Figure 9.14 – Product Catalog Application UI

  1. You can also see the Deployment status in the dsoapp namespace:

    $ kubectl get deployment -n dsoapp

    NAME          READY   UP-TO-DATE   AVAILABLE   AGE

    frontend      1/1     1            1           7m22s

    prodcatalog   1/1     1            1           7m22s

    proddetail    1/1     1            1           7m22s

So far, we have created the AWS resources for the DevSecOps pipeline. In the next section, we will install some security tools that CodePipeline will leverage to scan the application.

Installation of DAST and RASP tools

In this section, we will install OWASP ZAP in an EC2 instance, which will be used by the DevSecOps pipeline to scan the application once the new service is deployed in an eks-staging cluster. After the OWASP ZAP installation, we will install Falco in the EKS cluster.

Installing OWASP ZAP

We will be installing OWASP ZAP using the CloudFormation template. Perform the following tasks to configure OWASP ZAP to be used by CodePipeline:

  1. Make sure you have the chapter-09/owasp-zap.yaml file in your local machine.
  2. Go to the CloudFormation home page, click on Create stack, then select With new resource. In the Specify template section, select Upload a template file. Click on Choose file and select the owasp-zap.yaml file, and then click on Next.
Figure 9.15 – Uploading a CloudFormation template

Figure 9.15 – Uploading a CloudFormation template

  1. Enter the stack name as owasp-zap. Modify the instance type. It is recommended to choose t2.medium or above because, during the scan, the CPU utilization of this server will spike up. Modify the SSH location to your home/office IP (make sure to provide the Classless Inter-Domain Routing (CIDR) range) and click on Next.
Figure 9.16 – Updating default parameters

Figure 9.16 – Updating default parameters

  1. Provide the Tags key and value and then click on Next. Then on the Review page, click on Create stack. It will take 4 to 5 minutes to spin up an EC2 instance, and then run a user-data script to install owasp-zap and apache. You must have a default Virtual Private Cloud (VPC) in your account, otherwise, the stack will fail.
  2. When you see that the status of the stack is CREATE_COMPLETE, go to the Outputs tab, where you will see the OWASPZapURL value. Click on that and you will be redirected to the API reference UI page of OWASP ZAP:
Figure 9.17 – OWASP ZAP API home page

Figure 9.17 – OWASP ZAP API home page

  1. Now, we need to register the application endpoint where CodePipeline will run the DAST automation. Select LocalAPI | spider (not ajazSpider) | scan (url maxChildren recurse contextName subtreeOnly) in the Action section. In apikey, enter devsecopsapikey.
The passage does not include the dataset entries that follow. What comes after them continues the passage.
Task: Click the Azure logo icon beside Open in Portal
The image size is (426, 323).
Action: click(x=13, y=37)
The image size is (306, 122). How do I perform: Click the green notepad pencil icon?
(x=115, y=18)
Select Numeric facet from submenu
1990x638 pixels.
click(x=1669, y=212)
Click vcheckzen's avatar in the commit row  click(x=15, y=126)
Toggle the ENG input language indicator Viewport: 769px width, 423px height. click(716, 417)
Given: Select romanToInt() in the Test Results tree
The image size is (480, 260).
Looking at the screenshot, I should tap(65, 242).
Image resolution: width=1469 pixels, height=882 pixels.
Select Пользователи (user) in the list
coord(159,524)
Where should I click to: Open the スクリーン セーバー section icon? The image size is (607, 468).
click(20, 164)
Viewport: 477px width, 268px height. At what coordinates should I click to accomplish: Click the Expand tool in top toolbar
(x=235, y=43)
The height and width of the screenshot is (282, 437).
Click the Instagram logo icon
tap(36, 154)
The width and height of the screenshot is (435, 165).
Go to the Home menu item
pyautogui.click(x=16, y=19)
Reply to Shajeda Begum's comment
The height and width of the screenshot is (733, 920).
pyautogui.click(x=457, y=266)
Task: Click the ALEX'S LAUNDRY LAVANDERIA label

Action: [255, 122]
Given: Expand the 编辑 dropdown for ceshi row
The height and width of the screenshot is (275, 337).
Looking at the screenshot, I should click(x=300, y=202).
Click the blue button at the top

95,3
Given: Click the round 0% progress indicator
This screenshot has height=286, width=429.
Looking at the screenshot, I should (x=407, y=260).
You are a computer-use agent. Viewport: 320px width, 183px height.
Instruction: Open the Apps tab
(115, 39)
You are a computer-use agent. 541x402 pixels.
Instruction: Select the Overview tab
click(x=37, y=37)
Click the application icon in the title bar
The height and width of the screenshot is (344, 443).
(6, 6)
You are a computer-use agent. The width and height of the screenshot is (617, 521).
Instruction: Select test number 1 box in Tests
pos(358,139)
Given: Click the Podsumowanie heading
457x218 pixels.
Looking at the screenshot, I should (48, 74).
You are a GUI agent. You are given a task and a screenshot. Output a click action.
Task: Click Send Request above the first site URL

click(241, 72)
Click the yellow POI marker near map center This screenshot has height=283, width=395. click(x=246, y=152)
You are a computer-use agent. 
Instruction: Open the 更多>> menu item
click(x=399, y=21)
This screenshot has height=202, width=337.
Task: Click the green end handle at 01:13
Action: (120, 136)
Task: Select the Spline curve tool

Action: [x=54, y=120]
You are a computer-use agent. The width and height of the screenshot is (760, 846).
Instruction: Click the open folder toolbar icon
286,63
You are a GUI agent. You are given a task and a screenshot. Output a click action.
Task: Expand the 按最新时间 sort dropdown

In url, enter the CatalogApp load balancer endpoint with the port number of eks-staging. Enter true in recurse. Then, click on scan.
Figure 9.18 – ZAP spider scan on application endpoint

Figure 9.18 – ZAP spider scan on application endpoint

  1. Once you click on scan, it will return the scan ID with 0, as in {"scan":"0"}.
  2. Go back to the ZAP API UI welcome page, then select LocalAPI | ascan | scan (url recurse inScopeOnly scanPolicyName method postData contextId) under Actions. Enter the same details as before and click on scan.
Figure 9.19 – ZAP active scan on application endpoint

Figure 9.19 – ZAP active scan on application endpoint

  1. When you click on scan, it will return the scan ID with 0, as in {"scan":"0"}.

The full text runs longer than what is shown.